Speaking before the meeting, he said he was starting the latest round of talks in South Korea to show that the two allies were working closely to resolve the nuclear standoff.
According to reports in a Japanese newspaper on Monday, Bosworth will be taking with him a road map for ending North Korea's nuclear programme.
The plan has the backing of the Japanese and South Korean governments, both of which have been key players in the sputtering six-party disarmament negotiations, Japan's Asahi Shimbun newspaper said, citing unnamed sources.
The plan spans several years, during which the North will be expected to shut down and disable its nuclear facilities, dispose of its nuclear weapons and material, and verify that it no longer has any active programmes, the paper said.
North Korea quit the six-party disarmament talks in April and staged a second test of a nuclear weapon a month later, followed by a volley of missile tests.
Speaking to Al Jazeera from Seoul, analyst Don Kirk said Bosworth's visit would be seen as a significant propaganda coup by the North Korean government.
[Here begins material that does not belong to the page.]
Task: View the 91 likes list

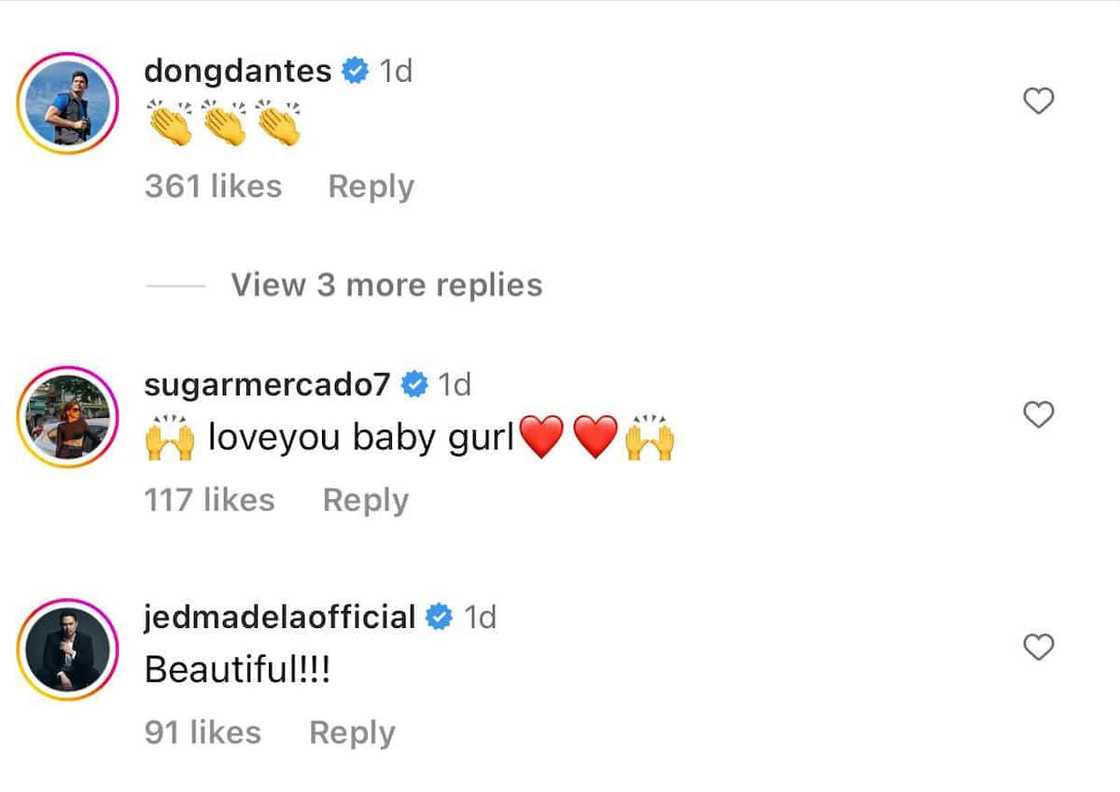Action: [203, 733]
|South Korean peace protesters say more needs to be done to reduce tensions [AFP]
"North Korea likes the idea of an American envoy coming to visit, and they wanted Bosworth to come to Pyongyang," he said.
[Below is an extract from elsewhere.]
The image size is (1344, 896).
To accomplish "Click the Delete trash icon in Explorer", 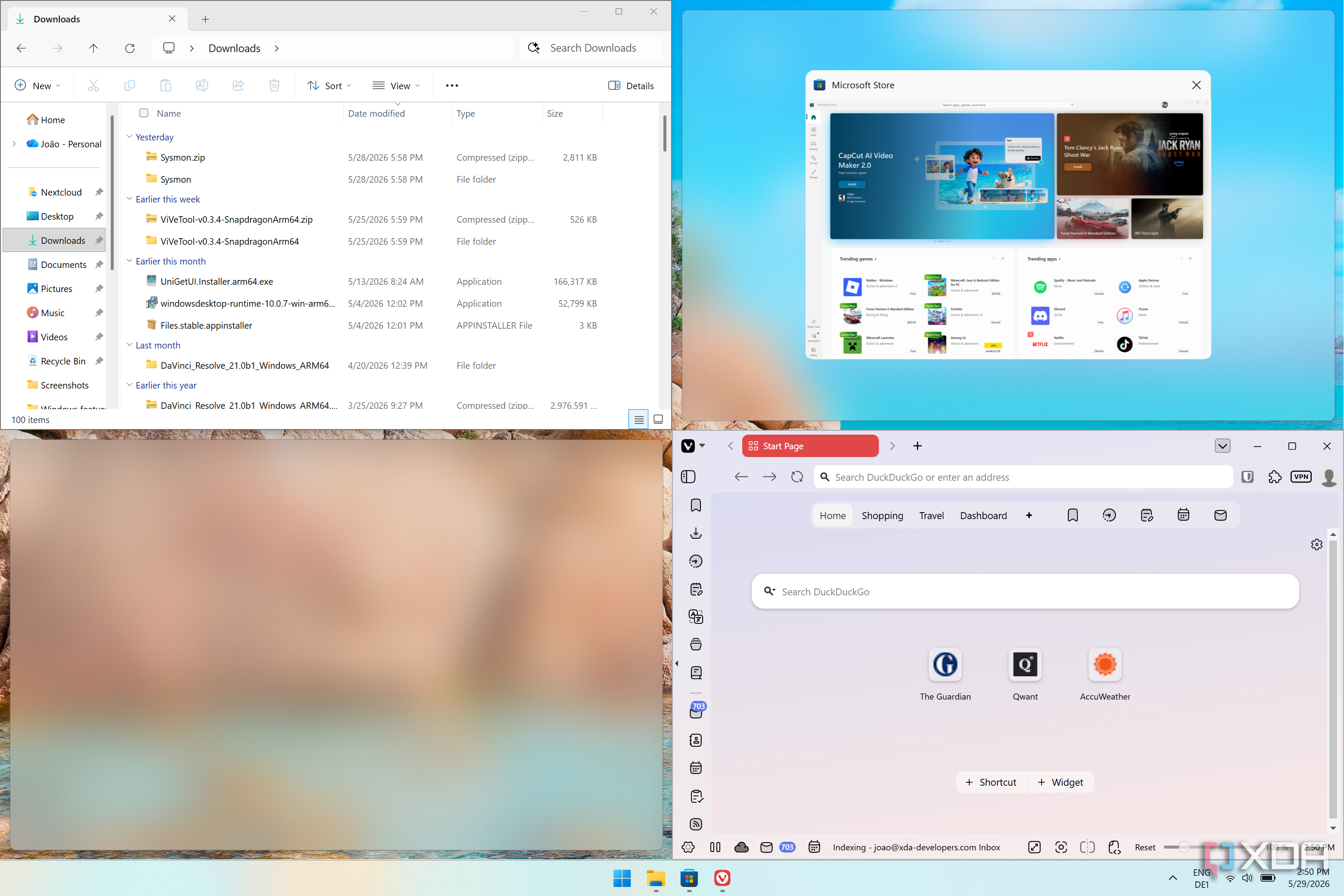I will (x=274, y=85).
The visit, Kirk said, would be seen as a "gesture of respect, which is important to the North Koreans".
US officials have said Bosworth's visit will focus only on reviving the six-party process, with Washington wary of what it sees as North Korean efforts to break away from the dialogue format.
Bosworth told South Korea's Yonhap news agency last week that he did not "expect much from the first visit to the North".
North Korea meanwhile has said that a peace deal with the US, formally ending the 1950-53 Korean War, is the key to resolving the nuclear impasse.
Pyongyang has repeatedly stated that it had been compelled to develop nuclear weapons to counter what it see as a "hostile policy" by the US.
In the run-up to Bosworth's visit, the Japan-based Choson Sinbo newspaper, seen as an unofficial mouthpiece for the North Korean government, said talks should first focus on "establishing a peace regime" on the Korean peninsula.